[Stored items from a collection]
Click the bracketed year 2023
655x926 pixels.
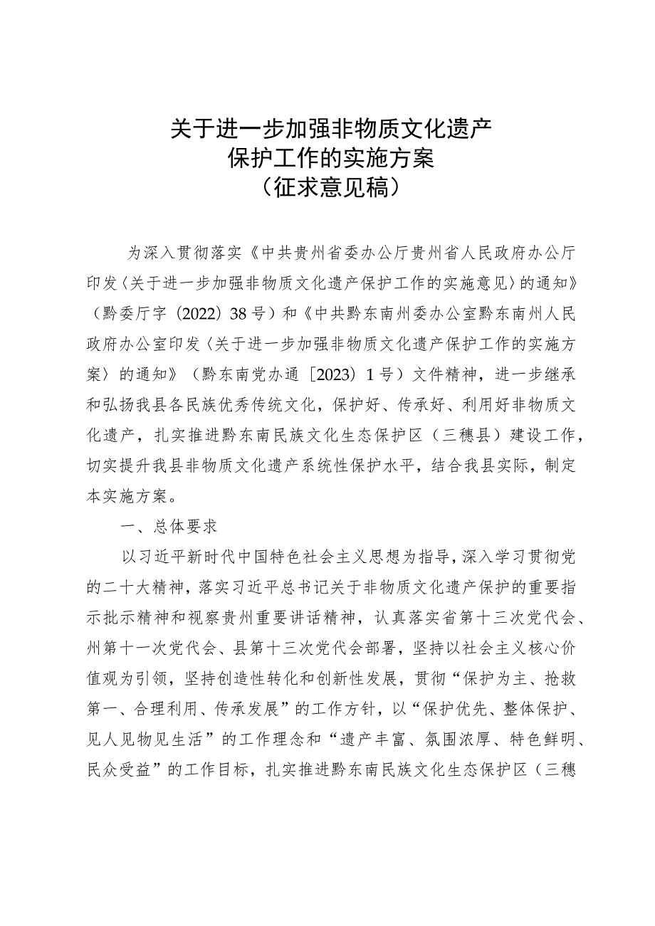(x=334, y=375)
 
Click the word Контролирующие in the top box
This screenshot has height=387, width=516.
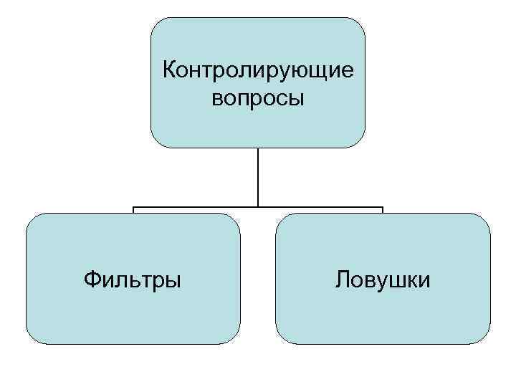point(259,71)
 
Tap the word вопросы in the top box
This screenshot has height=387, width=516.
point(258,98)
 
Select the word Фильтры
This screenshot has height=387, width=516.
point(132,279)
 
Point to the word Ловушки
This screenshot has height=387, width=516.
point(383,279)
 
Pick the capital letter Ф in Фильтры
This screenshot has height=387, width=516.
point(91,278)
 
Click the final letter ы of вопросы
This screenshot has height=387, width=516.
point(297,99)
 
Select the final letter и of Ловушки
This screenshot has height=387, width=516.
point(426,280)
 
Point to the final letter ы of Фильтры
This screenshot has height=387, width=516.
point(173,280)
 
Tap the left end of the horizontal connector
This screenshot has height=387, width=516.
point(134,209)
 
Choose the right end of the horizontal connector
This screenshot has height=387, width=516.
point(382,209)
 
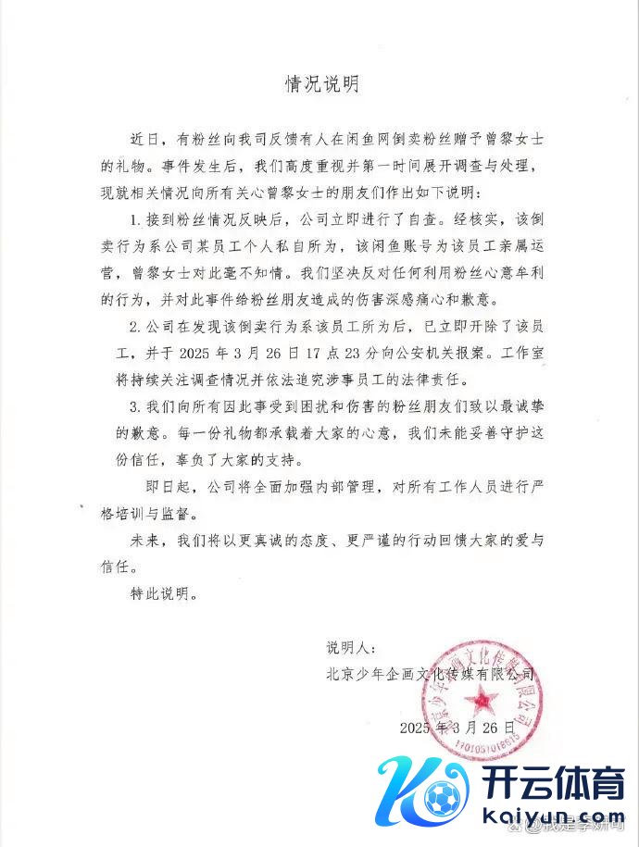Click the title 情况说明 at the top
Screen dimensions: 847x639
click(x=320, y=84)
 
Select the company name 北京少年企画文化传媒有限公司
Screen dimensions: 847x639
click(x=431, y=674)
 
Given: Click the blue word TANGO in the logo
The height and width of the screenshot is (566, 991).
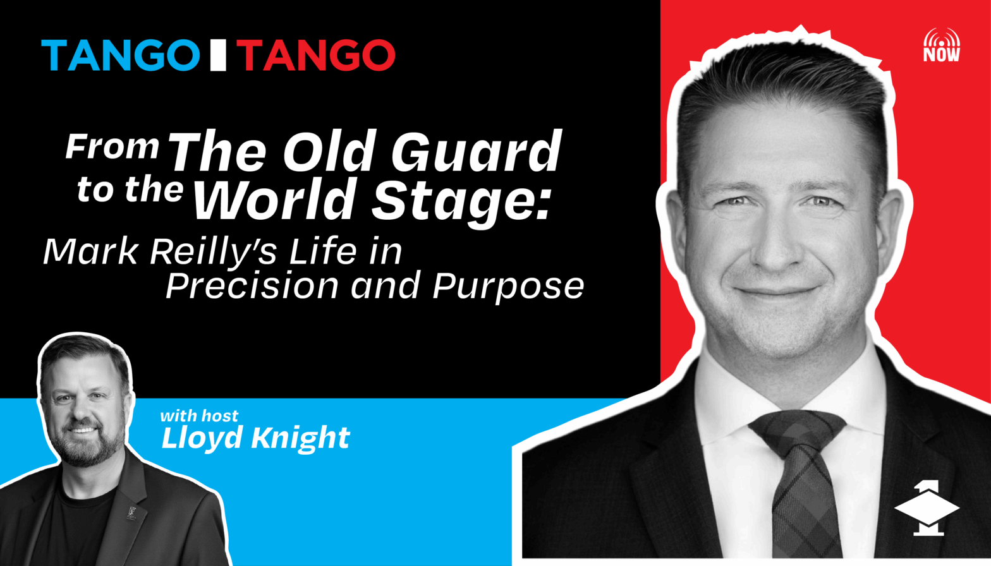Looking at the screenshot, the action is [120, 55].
* * *
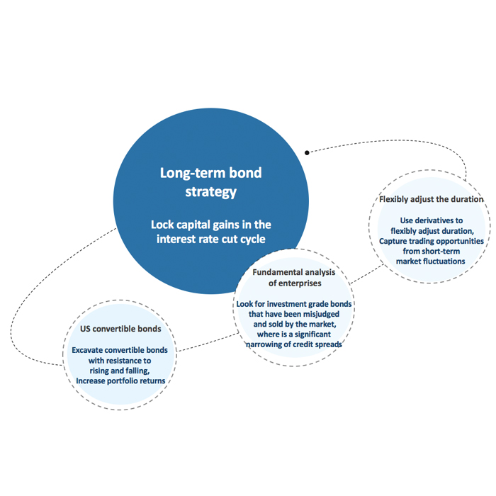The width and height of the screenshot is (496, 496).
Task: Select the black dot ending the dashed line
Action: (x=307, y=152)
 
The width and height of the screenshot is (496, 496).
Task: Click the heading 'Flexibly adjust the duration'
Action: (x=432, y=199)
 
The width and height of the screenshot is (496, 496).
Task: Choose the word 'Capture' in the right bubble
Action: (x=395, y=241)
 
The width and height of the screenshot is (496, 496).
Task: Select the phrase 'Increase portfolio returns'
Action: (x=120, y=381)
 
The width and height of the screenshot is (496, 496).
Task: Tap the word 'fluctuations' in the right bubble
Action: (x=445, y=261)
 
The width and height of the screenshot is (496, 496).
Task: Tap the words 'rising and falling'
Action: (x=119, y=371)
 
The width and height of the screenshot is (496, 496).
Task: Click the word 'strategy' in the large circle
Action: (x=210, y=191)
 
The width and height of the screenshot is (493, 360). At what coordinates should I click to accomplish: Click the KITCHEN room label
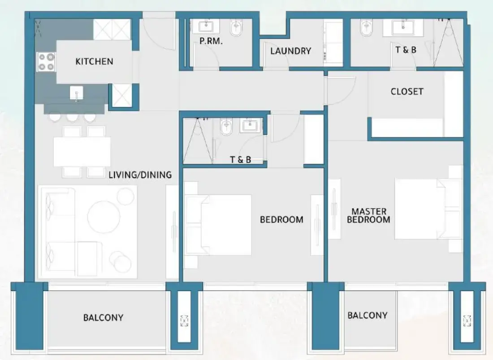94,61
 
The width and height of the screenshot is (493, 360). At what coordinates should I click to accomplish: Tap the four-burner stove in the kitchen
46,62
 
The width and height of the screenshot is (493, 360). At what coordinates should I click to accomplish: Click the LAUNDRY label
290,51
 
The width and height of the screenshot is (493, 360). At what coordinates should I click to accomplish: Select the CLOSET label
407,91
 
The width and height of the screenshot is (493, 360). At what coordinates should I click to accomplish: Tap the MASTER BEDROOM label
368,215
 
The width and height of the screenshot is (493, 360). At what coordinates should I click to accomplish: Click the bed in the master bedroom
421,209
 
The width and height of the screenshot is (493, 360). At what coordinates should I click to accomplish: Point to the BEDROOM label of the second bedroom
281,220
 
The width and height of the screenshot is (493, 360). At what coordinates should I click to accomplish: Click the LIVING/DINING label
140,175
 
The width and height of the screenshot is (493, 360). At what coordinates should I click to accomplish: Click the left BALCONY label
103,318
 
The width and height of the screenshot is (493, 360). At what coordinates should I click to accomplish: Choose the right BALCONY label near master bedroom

### What is being asked
Retype the lines between the one holding "Click the bracketed year 2023" and the one holding "Looking at the", inclusive, leaving out the pictures.

### Result of the exercise
Click the bracketed year 2023
655x926 pixels.
(x=334, y=375)
 
Click the word Контролирующие in the top box
This screenshot has height=387, width=516.
point(259,71)
 
Tap the word вопросы in the top box
This screenshot has height=387, width=516.
point(258,98)
 
Select the word Фильтры
This screenshot has height=387, width=516.
point(132,279)
 
Point to the word Ловушки
This screenshot has height=387, width=516.
point(383,279)
 
Pick the capital letter Ф in Фильтры
This screenshot has height=387, width=516.
point(91,278)
 
Click the final letter ы of вопросы
This screenshot has height=387, width=516.
point(297,99)
 
Select the final letter и of Ловушки
This screenshot has height=387, width=516.
point(426,280)
 
Point to the final letter ы of Фильтры
This screenshot has height=387, width=516.
point(173,280)
 
Tap the left end of the horizontal connector
This screenshot has height=387, width=516.
point(134,209)
 
Choose the right end of the horizontal connector
This screenshot has height=387, width=516.
point(382,209)
 
Click the title 情况说明 at the top
Screen dimensions: 847x639
click(x=320, y=84)
 
Select the company name 北京少年企画文化传媒有限公司
Screen dimensions: 847x639
click(x=431, y=674)
 
Given: Click the blue word TANGO in the logo
The height and width of the screenshot is (566, 991).
Looking at the screenshot, the action is [120, 55].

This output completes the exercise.